(1.) WE have heard the appellants learned Advocate. The respondents had not appeared before the Tribunal and were placed exparte. The duty of this Court, therefore, would be to review the order passed by the Tribunal and to consider the submission of the appellants learned Advocate who has urged that the compensation awarded should be stepped up.
(2.) THE deceased in this case was injured in the National Highway No. 4 by a Military Truck, while he was riding his scooter. He was seriously injured and he was moved to Manipal Hospital, where he continued to be under treatment though in a state of coma for over three months until he finally passed away. The parents, who are the claimants before the Tribunal, had contended that they are solely depending on him for their livelihood, that the deceased was conducting milk vending business and that he had substantial turn over, where by he used to earn approximately Rs. 4,500/- per month. The Tribunal has discarded this evidence only because not a scrap of material was produced in support of this contention nor any oral evidence adduced. Appellants learned advocate submitted that there was no reason that the Tribunal should have disbelieved it.

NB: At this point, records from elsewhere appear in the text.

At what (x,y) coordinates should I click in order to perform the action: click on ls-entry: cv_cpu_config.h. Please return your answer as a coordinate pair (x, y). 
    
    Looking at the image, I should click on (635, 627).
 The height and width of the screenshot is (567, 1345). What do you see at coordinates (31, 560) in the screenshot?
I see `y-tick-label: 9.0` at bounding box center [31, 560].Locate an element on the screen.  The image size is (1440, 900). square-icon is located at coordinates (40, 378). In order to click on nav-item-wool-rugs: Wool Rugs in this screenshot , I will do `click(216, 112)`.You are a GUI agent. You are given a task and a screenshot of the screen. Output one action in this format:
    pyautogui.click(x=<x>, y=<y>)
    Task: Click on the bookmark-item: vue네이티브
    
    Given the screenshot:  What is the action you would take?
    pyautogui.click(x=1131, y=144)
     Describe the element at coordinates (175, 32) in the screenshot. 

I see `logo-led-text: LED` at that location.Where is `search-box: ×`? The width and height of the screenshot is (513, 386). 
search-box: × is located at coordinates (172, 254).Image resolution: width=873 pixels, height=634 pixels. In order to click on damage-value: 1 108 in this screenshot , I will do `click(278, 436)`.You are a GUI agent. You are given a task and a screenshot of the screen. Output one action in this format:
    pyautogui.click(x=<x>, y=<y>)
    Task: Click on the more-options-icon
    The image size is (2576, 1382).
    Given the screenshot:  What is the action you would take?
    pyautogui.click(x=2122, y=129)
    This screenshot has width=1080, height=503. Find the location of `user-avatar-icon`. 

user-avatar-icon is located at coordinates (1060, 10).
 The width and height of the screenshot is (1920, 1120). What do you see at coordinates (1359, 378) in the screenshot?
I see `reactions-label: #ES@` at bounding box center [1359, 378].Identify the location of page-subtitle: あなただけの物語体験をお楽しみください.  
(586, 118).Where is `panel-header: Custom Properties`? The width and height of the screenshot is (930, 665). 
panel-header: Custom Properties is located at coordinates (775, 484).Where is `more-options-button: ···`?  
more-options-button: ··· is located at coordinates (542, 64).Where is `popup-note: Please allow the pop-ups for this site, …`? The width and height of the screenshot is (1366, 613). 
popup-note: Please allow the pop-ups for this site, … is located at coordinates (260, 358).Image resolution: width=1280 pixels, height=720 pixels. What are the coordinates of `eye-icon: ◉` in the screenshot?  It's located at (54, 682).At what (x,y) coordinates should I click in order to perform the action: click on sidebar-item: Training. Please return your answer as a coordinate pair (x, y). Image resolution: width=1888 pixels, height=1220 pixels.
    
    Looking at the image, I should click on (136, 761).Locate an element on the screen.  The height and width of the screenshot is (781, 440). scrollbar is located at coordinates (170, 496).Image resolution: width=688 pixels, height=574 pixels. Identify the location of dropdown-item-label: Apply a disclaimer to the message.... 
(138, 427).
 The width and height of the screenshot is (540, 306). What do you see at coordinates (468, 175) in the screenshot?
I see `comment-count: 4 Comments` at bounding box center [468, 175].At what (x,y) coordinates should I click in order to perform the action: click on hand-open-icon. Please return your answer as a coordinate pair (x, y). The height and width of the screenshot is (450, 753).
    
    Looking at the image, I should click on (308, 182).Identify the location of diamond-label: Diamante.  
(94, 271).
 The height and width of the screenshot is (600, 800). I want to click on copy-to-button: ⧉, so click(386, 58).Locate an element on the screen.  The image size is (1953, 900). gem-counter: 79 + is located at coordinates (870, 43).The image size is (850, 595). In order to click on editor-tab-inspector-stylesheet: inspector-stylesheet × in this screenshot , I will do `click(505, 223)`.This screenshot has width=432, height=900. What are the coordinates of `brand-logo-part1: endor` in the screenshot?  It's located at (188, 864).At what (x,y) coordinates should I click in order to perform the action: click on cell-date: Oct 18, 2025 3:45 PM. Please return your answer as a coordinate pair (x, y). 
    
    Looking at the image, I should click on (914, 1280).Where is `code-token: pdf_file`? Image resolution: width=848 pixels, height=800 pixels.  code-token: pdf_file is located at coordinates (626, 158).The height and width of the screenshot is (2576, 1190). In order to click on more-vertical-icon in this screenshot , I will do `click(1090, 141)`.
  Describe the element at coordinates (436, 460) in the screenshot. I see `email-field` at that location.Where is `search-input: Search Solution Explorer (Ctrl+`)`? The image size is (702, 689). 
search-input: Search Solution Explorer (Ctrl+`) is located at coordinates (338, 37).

(3.) FIRSTLY, our answer is that there is no reason as to why the learned Advocate who conducted the case before the Tribunal could not have produced whatever secondary evidence that was normally available in support of the fact that the deceased was supposed to have been doing milk vending business in order to indicate to the Tribunal, whether, in fact, this plea was at all true. Secondly, what was the volume of the business and thirdly, what was, in fact, the average earning form that business. The total absence of any material, whether it was Bank Pass Books or the like or even simple Account Books or even oral evidence of the persons who are assisting the deceased in conducting the so called business, leads one to the conclusion that the Tribunal was justified in rejecting that plea.